On September 3, 2018, the State Intellectual Property Office of China announced on its website[1] that the English name of the Chinese governmental body has changed from the “State Intellectual Property Office” (“SIPO”) to the “China National Intellectual Property Administration” (“CNIPA”).  Accordingly, the agency’s English abbreviation of the bureau has changed from “SIPO” to “CNIPA” as well.  The website domain has also been changed to http://www.cnipa.gov.cn/.

At the beginning of 2018, the Chinese government reorganized SIPO to centralize the administration of patents, trademarks, geographical indications of origin, and layout design of integrated circuits. As a result, efficiency of the administration of intellectual property affairs has greatly improved. Before the reorganization, patent matters were handled by SIPO; trademark matters were handled by the State Administration for Industry and Commerce; copyright matters were handled by the National Copyright Administration; and matters relating to geographical indication of origin, i.e., a property right similar to trademarks that was handled by the General Administration of Quality Supervision, Inspection and Quarantine of the People’s Republic of China (“AQSIQ”).  For example, the AQSIQ’s administration was previously separate from the trademark administration.

Before the reorganization, China’s administration of intellectual property rights was relatively decentralized, which brought difficulties managing and enforcing intellectual property rights.  After the reorganization, CNIPA now provides a central authority for protecting intellectual property rights and facilitating establishment of the intellectual property protection system.  Furthermore, CNIPA is responsible for the registration and administrative adjudication of trademarks, patents, and geographical indications of origin.  For example, CNIPA will establish guidance for trademark and patent enforcement, while the actual enforcement will be borne by the market supervision and comprehensive law enforcement team. Although the State Intellectual Property Office of China has not changed its Chinese name, the agency’s role has been greatly expanded.

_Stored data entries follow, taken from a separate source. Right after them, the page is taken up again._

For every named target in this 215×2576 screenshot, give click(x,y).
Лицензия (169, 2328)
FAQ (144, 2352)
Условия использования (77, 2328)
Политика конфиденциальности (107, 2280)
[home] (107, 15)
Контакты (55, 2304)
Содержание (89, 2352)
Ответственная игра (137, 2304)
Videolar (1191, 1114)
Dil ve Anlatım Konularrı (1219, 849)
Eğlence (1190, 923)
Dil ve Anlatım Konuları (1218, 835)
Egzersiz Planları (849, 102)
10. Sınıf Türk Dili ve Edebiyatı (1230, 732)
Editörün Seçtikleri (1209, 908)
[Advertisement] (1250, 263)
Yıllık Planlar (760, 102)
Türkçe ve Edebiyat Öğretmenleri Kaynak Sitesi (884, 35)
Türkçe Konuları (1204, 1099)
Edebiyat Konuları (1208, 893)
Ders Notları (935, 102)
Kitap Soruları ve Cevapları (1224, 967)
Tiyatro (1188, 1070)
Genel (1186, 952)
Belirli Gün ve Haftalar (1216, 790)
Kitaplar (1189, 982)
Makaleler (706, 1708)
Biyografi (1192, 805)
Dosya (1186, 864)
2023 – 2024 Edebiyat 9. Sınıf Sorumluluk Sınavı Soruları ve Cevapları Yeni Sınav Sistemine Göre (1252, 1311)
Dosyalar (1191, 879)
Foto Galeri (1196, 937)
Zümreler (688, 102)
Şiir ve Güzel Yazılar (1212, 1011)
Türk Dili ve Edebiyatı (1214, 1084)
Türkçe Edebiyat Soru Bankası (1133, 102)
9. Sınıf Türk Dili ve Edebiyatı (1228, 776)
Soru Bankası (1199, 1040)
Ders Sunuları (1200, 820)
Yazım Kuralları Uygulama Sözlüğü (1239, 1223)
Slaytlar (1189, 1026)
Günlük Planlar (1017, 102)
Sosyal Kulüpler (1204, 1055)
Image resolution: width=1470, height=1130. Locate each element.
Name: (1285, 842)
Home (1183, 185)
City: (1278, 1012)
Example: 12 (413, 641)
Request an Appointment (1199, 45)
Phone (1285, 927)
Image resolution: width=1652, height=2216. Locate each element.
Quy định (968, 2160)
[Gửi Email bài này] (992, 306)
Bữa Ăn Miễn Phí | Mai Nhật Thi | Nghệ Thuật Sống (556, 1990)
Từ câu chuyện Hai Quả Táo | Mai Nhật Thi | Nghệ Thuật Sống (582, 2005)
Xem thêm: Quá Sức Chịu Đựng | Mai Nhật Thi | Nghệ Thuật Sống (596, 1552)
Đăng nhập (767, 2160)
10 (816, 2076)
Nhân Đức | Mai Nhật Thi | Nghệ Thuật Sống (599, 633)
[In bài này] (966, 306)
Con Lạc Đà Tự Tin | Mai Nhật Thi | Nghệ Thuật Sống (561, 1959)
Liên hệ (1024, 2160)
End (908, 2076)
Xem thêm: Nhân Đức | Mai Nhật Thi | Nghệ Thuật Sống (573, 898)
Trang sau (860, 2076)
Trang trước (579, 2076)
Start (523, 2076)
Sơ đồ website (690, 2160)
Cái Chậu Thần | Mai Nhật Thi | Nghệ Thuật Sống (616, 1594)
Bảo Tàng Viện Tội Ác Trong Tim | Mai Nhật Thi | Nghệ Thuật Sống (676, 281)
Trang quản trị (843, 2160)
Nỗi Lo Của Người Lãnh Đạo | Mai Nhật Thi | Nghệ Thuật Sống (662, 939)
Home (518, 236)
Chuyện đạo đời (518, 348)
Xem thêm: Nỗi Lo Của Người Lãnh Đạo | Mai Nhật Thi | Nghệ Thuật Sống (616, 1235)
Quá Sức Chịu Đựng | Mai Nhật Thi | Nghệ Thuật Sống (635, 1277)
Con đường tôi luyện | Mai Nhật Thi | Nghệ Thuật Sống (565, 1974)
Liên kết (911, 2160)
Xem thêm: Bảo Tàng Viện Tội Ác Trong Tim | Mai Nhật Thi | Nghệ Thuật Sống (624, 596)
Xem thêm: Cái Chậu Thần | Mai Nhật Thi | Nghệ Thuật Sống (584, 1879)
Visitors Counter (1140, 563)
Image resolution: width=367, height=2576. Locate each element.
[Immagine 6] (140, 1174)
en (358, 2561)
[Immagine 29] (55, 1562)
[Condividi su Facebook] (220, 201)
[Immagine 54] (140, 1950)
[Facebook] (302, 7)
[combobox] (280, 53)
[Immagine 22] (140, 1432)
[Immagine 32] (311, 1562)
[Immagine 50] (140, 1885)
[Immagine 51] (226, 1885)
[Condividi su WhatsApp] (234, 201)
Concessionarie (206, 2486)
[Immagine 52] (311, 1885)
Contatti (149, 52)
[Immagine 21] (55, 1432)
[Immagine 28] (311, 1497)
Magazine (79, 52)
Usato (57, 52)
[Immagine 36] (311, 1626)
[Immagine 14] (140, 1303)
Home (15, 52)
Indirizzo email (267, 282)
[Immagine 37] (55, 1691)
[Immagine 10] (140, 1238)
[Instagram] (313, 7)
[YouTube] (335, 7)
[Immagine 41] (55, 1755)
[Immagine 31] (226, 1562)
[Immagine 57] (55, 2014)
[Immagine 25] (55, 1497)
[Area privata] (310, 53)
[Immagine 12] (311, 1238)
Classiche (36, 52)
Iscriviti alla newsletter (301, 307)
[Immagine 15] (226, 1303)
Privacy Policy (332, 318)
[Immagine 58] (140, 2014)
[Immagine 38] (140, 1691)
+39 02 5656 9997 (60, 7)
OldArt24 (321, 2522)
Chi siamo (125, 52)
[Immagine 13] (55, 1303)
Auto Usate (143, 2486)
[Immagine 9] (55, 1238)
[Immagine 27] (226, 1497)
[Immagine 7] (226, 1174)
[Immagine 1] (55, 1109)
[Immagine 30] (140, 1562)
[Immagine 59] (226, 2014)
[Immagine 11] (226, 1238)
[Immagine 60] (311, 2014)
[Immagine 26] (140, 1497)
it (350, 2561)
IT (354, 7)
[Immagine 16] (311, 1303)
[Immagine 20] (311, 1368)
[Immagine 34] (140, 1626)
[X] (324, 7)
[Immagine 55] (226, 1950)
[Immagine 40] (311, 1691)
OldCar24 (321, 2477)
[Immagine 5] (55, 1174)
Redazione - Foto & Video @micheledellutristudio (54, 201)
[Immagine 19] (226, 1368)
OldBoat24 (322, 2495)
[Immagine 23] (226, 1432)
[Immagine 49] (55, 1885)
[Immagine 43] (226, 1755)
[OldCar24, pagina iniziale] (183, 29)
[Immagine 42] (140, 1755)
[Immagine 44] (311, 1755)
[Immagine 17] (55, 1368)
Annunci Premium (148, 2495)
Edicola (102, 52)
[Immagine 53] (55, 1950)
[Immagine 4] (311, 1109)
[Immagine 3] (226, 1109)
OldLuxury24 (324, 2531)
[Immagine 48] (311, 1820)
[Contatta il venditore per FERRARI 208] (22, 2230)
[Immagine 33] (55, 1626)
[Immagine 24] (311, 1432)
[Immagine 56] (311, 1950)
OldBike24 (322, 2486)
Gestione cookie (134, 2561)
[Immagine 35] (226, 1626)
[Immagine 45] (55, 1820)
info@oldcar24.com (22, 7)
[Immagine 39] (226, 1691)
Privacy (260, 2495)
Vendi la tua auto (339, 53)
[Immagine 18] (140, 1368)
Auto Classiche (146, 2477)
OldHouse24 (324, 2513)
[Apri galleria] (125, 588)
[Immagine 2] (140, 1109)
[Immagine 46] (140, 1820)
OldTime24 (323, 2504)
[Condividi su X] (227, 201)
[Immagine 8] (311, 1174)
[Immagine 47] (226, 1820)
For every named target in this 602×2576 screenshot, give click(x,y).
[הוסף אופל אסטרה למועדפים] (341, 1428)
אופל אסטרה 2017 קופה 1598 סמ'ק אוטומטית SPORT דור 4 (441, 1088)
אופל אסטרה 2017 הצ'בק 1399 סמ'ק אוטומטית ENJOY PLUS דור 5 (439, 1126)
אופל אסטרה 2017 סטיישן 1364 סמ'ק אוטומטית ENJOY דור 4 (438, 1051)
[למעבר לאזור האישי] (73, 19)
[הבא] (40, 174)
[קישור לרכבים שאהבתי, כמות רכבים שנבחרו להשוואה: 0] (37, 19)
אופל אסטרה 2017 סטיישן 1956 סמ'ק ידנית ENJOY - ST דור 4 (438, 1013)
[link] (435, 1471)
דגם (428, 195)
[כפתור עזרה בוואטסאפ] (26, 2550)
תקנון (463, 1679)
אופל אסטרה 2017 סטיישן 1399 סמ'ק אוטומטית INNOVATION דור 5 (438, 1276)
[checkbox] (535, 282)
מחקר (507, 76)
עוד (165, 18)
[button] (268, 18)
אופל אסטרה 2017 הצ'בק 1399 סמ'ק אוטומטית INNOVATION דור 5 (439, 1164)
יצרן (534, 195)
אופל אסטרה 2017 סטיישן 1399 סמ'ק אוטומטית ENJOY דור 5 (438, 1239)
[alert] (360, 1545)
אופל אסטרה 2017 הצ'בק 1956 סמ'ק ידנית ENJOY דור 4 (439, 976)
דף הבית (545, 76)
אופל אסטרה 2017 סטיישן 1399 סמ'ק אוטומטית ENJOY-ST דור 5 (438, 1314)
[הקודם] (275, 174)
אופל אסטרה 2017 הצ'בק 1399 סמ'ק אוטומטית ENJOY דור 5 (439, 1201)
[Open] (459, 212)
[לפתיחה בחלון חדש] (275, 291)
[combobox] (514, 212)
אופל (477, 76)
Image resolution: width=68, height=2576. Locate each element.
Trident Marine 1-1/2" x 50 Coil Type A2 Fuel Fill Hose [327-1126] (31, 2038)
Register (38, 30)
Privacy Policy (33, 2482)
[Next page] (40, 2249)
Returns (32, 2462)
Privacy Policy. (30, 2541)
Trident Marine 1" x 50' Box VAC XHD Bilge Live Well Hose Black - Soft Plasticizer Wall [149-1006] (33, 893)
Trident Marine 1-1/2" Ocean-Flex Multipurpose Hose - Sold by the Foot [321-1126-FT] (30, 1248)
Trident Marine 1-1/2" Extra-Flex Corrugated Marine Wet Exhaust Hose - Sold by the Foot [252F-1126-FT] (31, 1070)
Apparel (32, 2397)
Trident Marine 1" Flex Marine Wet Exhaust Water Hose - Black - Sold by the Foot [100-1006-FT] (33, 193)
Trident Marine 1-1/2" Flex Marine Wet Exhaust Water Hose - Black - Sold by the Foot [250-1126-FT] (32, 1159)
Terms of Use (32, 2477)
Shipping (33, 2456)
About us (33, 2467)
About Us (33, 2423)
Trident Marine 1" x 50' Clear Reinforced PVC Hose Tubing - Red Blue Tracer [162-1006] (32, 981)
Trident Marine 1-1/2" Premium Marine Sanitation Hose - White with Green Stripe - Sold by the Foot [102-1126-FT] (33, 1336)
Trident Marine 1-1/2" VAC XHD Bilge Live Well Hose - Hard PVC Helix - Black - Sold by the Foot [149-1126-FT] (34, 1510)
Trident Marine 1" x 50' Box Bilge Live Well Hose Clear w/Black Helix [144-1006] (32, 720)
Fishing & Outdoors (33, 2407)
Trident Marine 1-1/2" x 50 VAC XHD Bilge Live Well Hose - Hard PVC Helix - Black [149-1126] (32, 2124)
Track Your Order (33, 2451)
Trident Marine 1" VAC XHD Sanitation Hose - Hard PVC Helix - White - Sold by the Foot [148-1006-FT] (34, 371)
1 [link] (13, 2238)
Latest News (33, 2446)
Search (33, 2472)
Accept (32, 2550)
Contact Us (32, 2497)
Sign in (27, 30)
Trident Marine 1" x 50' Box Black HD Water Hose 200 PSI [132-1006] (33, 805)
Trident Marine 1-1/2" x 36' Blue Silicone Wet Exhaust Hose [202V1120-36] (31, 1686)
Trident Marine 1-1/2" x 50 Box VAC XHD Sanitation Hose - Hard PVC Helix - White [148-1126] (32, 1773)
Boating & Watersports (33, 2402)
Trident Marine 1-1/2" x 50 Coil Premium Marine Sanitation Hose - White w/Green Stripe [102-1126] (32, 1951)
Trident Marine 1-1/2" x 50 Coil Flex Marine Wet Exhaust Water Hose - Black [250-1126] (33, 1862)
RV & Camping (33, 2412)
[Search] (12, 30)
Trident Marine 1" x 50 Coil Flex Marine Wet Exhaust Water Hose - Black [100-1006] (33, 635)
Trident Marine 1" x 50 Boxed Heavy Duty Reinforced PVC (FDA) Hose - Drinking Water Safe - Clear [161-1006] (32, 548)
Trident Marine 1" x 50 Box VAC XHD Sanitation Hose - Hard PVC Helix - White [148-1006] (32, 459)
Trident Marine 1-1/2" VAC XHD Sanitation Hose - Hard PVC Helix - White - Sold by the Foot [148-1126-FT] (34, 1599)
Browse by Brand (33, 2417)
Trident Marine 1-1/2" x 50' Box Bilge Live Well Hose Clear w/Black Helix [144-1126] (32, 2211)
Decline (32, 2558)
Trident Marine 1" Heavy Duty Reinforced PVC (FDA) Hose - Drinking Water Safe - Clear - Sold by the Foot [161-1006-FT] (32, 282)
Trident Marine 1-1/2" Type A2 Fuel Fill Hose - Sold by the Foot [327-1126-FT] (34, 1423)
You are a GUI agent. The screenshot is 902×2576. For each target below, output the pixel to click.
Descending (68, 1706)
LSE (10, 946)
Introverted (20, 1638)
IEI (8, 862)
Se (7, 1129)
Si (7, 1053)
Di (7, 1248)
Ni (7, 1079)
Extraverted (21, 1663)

Moreover, in the “Regulations on the Function Allocation, Internal Organizations and Staffing of the CNIPA”[2] promulgated on September 11, 2018, CNIPA’s responsibility to promote operation of intellectual property within China has been added. This added responsibility includes the following:

  1. formulating policies for operating intellectual property rights and regulating transactions thereof;
  2. promoting transfer and transformation of intellectual property rights;
  3. regulating the intangible asset assessment for intellectual property;
  4. implementing compulsory licensing of patents; and
  5. formulating policies and measures for development and supervision of intellectual property intermediary services.

At present, CNIPA receives the highest number of patent applications in the world. However, effective operation and administration of patent rights in China remains a difficult problem for patent owners. From the changing function of CNIPA, we can see that CNIPA will further support related work on intellectual property licensing, transfer, and evaluation in the future.

From a global perspective, among the 196 countries and regions that currently implement the intellectual property system, 74 countries have implemented a centralized and unified “three-in-one” administration model of patents, trademarks and copyrights. On the other hand, 113 countries have implemented a relatively concentrated “two-in-one” administration mode for patents and trademarks (such as the United States, Japan, and France, etc.). Here, the reorganization of CNIPA has merged the patent and trademark administrations. Thus, China has taken a substantial step forward in aligning the nation’s intellectual property administration with the current international trends.